Vanaf 23 augustus 2021 mogen cosmetische producten die één of meer van de bij deze verordening verboden stoffen bevatten, niet meer in de Unie worden aangeboden.

Artikel 3

Deze verordening treedt in werking op de twintigste dag na die van de bekendmaking ervan in het Publicatieblad van de Europese Unie.

Punt 2 van de bijlage is van toepassing vanaf 23 augustus 2021.

Deze verordening is verbindend in al haar onderdelen en is rechtstreeks toepasselijk in elke lidstaat.

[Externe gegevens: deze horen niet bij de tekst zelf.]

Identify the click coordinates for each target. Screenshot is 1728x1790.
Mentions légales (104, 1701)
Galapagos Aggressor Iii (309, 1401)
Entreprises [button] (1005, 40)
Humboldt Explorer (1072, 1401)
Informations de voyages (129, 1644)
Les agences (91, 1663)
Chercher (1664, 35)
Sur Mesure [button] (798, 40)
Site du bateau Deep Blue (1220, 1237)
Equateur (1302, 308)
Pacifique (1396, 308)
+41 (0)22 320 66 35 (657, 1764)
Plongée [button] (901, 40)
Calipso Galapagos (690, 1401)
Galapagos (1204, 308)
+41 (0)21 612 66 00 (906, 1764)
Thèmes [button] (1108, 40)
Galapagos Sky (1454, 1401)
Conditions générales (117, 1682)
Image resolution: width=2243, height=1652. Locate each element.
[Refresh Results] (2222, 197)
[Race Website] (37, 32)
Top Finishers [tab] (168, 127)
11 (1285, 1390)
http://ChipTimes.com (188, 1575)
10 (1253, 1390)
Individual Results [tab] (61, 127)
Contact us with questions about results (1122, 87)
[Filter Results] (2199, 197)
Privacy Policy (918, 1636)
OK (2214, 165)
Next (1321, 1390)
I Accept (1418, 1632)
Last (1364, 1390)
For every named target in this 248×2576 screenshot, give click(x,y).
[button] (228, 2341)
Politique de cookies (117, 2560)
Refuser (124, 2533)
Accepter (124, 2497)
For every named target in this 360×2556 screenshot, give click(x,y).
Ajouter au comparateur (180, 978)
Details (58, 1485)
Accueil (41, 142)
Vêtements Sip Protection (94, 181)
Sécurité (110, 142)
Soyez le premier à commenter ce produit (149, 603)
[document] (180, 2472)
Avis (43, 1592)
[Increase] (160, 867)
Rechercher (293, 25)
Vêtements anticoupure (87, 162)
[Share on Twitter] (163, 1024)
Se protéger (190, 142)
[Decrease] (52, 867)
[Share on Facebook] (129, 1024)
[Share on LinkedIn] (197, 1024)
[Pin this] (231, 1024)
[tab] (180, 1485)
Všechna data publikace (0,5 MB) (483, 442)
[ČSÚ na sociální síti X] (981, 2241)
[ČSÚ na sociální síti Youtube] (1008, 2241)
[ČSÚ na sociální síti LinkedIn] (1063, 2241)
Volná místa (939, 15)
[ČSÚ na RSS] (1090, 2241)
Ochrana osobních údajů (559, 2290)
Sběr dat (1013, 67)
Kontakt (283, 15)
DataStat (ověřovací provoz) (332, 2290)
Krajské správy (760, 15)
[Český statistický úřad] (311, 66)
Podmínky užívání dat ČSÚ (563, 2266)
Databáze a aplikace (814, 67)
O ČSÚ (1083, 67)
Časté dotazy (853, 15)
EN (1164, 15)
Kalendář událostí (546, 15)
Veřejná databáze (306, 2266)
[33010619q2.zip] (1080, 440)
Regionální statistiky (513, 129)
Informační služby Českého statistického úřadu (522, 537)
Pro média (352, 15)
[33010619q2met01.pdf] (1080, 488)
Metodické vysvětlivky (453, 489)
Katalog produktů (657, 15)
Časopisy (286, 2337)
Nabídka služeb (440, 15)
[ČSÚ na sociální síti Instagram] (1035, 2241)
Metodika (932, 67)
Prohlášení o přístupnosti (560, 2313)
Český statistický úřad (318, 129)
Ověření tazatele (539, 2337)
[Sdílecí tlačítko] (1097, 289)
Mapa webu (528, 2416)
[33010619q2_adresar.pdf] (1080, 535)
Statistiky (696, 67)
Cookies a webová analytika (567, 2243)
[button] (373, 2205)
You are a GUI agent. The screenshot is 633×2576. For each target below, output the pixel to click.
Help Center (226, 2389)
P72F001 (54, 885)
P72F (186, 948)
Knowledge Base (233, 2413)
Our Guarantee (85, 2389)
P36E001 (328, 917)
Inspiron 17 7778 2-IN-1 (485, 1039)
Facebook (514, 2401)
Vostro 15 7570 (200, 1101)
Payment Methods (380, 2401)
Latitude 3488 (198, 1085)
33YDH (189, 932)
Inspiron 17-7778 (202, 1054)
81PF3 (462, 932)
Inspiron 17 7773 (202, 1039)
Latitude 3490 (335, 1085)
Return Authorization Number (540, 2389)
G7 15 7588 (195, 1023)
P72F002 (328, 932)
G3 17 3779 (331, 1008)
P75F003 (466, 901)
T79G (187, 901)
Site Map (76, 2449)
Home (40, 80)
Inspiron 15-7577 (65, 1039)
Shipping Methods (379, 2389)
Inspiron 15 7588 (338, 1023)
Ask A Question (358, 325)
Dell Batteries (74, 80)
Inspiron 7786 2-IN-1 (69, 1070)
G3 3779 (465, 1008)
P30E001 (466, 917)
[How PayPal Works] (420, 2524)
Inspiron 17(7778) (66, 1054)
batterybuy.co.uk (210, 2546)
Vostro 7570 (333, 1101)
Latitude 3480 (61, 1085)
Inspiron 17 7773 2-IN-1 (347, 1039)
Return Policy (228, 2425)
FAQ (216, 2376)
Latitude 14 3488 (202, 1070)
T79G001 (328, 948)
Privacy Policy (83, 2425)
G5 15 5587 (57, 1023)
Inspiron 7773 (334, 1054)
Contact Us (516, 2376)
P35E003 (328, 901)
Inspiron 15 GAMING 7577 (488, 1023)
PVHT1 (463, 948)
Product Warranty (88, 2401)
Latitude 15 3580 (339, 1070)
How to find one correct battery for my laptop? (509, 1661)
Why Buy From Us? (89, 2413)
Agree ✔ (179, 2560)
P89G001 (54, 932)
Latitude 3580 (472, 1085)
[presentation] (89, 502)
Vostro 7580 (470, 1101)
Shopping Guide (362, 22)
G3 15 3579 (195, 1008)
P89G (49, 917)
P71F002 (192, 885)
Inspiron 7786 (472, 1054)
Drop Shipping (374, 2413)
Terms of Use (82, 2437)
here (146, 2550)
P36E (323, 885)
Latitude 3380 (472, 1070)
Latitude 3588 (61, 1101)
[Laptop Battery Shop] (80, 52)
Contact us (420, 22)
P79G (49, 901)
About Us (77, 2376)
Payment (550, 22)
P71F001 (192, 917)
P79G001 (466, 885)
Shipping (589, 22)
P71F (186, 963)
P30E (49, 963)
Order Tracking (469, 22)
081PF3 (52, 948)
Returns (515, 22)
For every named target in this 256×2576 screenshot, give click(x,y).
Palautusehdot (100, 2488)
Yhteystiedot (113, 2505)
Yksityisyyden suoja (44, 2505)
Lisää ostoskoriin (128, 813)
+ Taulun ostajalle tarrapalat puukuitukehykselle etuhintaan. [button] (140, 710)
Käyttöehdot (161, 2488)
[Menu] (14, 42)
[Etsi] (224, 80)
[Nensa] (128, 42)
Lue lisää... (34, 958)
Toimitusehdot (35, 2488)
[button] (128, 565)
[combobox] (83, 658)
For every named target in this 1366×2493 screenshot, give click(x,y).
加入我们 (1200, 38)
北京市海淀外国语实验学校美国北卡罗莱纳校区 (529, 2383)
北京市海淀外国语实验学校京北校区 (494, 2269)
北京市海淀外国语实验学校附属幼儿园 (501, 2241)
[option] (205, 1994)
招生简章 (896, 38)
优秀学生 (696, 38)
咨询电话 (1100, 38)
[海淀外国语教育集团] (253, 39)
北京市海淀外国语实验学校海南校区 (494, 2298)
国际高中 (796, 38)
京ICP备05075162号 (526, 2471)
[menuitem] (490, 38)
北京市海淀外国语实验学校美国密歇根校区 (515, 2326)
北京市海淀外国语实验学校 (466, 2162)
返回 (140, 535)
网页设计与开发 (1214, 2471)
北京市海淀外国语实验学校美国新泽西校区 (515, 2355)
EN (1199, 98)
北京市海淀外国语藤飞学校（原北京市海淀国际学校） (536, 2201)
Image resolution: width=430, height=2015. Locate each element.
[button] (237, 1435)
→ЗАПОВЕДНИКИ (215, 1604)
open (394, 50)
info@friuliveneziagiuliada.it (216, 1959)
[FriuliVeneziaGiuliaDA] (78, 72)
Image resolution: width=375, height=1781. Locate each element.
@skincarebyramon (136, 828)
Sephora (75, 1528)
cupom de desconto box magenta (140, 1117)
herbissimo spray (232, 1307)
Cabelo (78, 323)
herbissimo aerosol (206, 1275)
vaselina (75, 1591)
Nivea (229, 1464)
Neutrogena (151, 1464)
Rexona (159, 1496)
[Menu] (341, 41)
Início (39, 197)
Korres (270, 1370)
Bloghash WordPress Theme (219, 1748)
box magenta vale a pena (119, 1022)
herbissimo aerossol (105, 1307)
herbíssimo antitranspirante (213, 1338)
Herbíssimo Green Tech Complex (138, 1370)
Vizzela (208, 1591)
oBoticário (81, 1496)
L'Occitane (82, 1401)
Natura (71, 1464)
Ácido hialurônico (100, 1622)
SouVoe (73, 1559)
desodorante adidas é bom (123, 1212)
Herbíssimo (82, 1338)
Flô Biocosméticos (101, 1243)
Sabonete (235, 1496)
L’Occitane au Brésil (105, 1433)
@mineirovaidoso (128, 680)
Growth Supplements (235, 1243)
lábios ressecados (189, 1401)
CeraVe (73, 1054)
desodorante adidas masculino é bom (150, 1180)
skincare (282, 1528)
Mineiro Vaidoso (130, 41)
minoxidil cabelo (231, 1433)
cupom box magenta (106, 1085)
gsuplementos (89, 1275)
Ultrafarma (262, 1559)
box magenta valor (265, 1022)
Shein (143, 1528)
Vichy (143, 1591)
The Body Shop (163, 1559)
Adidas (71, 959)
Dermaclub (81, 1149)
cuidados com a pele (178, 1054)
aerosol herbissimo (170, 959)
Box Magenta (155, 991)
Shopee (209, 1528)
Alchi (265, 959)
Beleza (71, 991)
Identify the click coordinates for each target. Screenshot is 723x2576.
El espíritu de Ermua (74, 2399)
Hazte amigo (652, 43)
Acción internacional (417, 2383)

Gedaan te Brussel, 2 augustus 2017.

Voor de Commissie

De voorzitter

Jean-Claude JUNCKER


(1)  PB L 342 van 22.12.2009, blz. 59.

(2)  SCCS/1459/11.


BIJLAGE

De bijlagen II en III bij Verordening (EG) nr. 1223/2009 worden als volgt gewijzigd:

1)

In bijlage II worden de volgende drie vermeldingen toegevoegd aan de tabel:

Ref. nr.

Identiteit van de stof

Chemische benaming/INN

CAS-nummer

EG-nummer

a

b

c

d

„1380

3- en 4-(4-hydroxy-4-methylpentyl)cyclohex-3-een-1-carbaldehyde (HICC) (*1)

51414-25-6/

31906-04-4/

257-187-9/

250-863-4/

1381

2,6-dihydroxy-4-methylbenzaldehyde (atranol) (*1)

526-37-4

1382

3-chloor-2,6-dihydroxy-4-methylbenzaldehyde (chlooratranol) (*1)

57074-21-2

2)

In de tabel in bijlage III wordt vermelding 79 geschrapt.


(*1)  Vanaf 23 augustus 2019 mogen cosmetische producten die deze stof bevatten, niet in de Unie in de handel worden gebracht. Vanaf 23 augustus 2021 mogen cosmetische producten die deze stof bevatten, niet in de Unie worden aangeboden.”.